Operation System Concepts Ch.4 Thread

Overview

Process creation is heavy-weight while thread creation is light-weight

can simplify code, increase efficiency

Benefits: responsiveness, sharing, economy, scalability

multicore, multiprocessor, parallelism, concurrency

Data parallelism: same data distributed across multicores, same operation on each

Task parallelism: each thread performing unique operation on different cores

Amdahl's Law

Multithreading Models

User/Kernel

User threads: management by user-level threads library

Kernel threads: support by kernel

Kernel have a thread table for kernel threads, while Process have own thread table for user threads

Why user thread? no kernel intervention, efficient

Why not user thread? one blocked, all blocked

Why kernel thread? can on different processors

Why not kernel thread? slow

Models

Many-to-One (one block all block, can not parallel, few now)
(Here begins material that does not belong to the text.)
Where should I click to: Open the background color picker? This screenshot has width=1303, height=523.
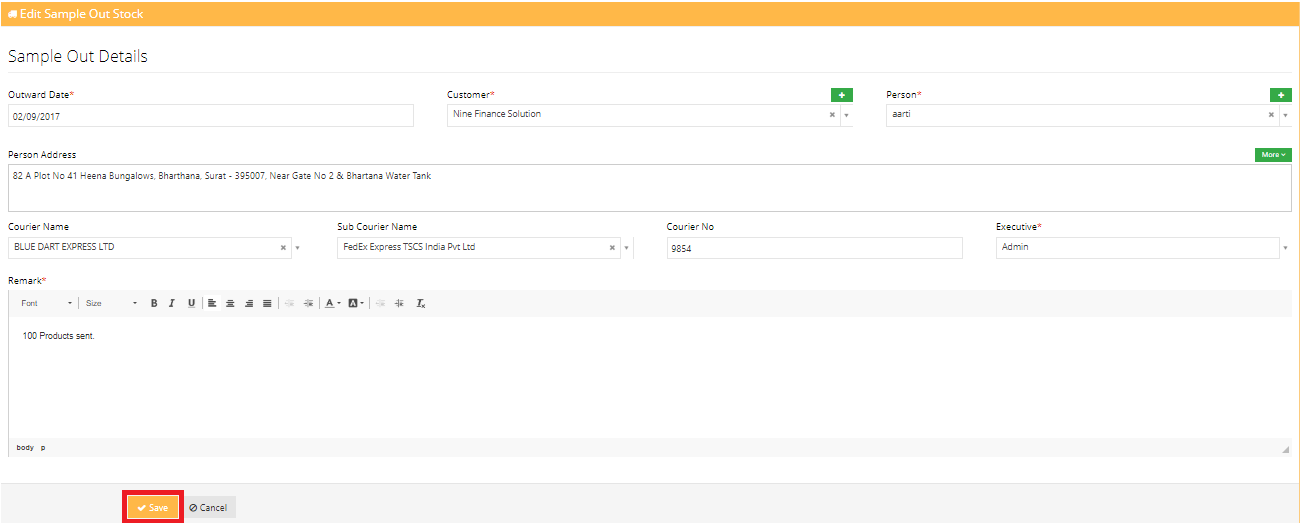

One-to-One (more concurrency, number restricted)

Many-to-Many (sufficient)

Two-Level (allow 1:1 and M:M)

M:M for server, 1:1 for PC

Thread Libraries

Library: user space or kernel-level

Pthreads: either as user-level or kernel level, a specification not implementation

Implicit Threading

creation and management of threads done by compilers

thread pools: create a number of threads in a pool where they await work (faster, large number)

Threading Issues

fork() and exec()

two version of fork(): copy all threads or copy one thread

exec() replace all thread

if exec() immediately after fork() then copy all is unnecessary

Cancellation

async: immediately

deferred: allow target thread to periodically check if cancelled

disabled: remains pending until enables it

Signal Handling

signals are used to notify a process that a event has occurred

where should a signal be delivered for multi-threaded?

all threads in a process share a same handler

Thread-Local Storage

each thread have its own data, across functions, similar to static data

Why not use thread stack? life cycle reasons.

Scheduler Activations

How to maintain an appropriate number of kernel threads allocated to the app?

Intermediate data structure between user and kernel threads: lightweight process (LWP), a virtual processor on which process can schedule user thread to run, each LWP attached to kernel thread

Upcalls: from kernel to the upcall handler in the thread library

When blocked, the attached LWP also blocks. The kernel makes an upcall and then allocates a new LWP to the application.